No. This follows from $$\dim \mathbb R^4 = \dim (\operatorname{Im} f) + \dim(\operatorname{Ker} f).$$ Since $\dim\mathbb R^3=3$, it is clear that $\dim(\mathrm{Im} f)\leqslant 3$, so that $\dim(\operatorname{Ker}f)\geqslant 1$ and hence $f$ is not injective.

• Thanks @Michael Hardy, forgot about \dim. As for \mathrm vs \operatorname, for some reason Wordpress's LaTeX support doesn't support \operatorname so I got in the habit of writing \mathrm instead. Commented Jul 13, 2015 at 20:56

As vector spaces over $\mathbb{R}$, the answer is no, as the other answers have amply described.

However, we can consider $\mathbb{R}$ (and indeed any $\mathbb{R}^n$) as a vector space over $\mathbb{Q}$. We know that the dimension of $\mathbb{R}$ over $\mathbb{Q}$ is $\mathfrak{c}$, the continuum.
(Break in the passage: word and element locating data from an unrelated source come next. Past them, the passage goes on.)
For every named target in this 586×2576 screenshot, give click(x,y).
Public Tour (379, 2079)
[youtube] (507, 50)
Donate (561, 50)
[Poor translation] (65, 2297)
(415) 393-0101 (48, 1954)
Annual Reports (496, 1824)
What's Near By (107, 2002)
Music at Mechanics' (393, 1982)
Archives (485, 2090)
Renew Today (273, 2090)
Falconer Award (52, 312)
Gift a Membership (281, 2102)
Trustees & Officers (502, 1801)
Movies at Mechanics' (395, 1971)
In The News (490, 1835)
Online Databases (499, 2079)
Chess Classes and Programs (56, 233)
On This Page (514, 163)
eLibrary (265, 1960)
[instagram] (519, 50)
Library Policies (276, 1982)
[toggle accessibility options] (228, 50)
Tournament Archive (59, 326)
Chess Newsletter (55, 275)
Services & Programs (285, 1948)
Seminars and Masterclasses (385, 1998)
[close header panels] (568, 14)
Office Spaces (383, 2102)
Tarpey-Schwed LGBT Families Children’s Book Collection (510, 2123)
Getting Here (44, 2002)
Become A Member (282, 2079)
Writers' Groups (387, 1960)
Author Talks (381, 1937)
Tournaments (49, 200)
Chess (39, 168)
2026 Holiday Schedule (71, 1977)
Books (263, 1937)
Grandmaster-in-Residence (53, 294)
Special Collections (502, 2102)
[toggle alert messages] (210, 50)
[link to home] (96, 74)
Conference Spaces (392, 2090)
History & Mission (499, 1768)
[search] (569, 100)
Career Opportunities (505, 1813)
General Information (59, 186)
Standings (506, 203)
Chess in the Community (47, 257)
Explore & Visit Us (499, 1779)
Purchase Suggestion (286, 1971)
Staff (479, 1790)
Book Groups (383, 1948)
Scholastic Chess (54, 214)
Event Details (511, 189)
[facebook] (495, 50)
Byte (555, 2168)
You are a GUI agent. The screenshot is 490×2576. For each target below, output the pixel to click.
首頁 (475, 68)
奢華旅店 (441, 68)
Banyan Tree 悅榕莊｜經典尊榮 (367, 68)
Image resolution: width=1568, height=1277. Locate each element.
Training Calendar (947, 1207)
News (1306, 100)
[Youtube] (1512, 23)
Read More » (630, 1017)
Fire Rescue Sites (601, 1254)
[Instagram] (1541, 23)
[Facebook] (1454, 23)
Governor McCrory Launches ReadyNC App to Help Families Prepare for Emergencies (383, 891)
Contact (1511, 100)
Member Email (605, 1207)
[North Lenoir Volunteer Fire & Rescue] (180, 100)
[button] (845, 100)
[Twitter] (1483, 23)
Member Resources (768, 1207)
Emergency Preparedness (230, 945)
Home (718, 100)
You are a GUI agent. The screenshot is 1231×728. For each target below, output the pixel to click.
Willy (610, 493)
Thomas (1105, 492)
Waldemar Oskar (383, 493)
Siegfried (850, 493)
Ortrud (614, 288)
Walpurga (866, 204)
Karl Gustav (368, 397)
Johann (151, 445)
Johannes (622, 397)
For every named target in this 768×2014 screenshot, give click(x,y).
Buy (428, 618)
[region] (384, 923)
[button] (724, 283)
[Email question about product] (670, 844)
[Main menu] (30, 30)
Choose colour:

Suppose that $S\subset\mathbb{R}$ is a $\mathbb{Q}$-basis for $\mathbb{R}$. Then assuming the axiom of choice, we can find a bijection $S^4\to S^3$, i.e. a bijection of a $\mathbb{Q}$-basis for $\mathbb{R}^4$ to a $\mathbb{Q}$-basis for $\mathbb{R}^3$, thus obtaining a $\mathbb{Q}$-linear isomorphism from $\mathbb{R}^4$ to $\mathbb{R}^3$.

Use the rank–nullity theorem:

The dimension of the domain (in this case $4$) is the sum of the dimension of the image (in this case $\le 3$) and the dimension of the null space (which must in this case therefore be $\ge 1$).

If the dimension of the null space is more than $0$, then more than one point in the domain is mapped to $0$ in the image, so the function is not one-to-one.

No. Every linear map $T : \Bbb R^4 \to \Bbb R^3$ must satisfy: $$4 = \dim \ker T + \dim \operatorname{Im}\,T,$$ and $\ker T = \{0\}$ will imply that $4 \leq 3$.

• A minor gripe: the right word is "satisfy". (Even though it is nevertheless common to misuse "verify" this way in mathematics.) See, for example, Milne's page on "Mathlish". Commented Jul 13, 2015 at 20:43
• Thanks, I'll look it! More culture is always good (also, English is not my first language) Commented Jul 13, 2015 at 20:50

Suppose that there exists such a transformation $f$. Let $\{b_1,b_2,b_3,b_4\}$ be a base of $\Bbb R^4$. Then $$\{f(b_1), f(b_2), f(b_3), f(b_4)\}$$ is a l.i. subset with four elements of $\Bbb R^3$, which can not exist.

Never from $\mathbb{R}^{n}\to \mathbb{R}^{m}$ for $n>m$ because the matrix of this transformation must have dimension $m \times n$, so what is its maximum rank? minimum dimension of its null space?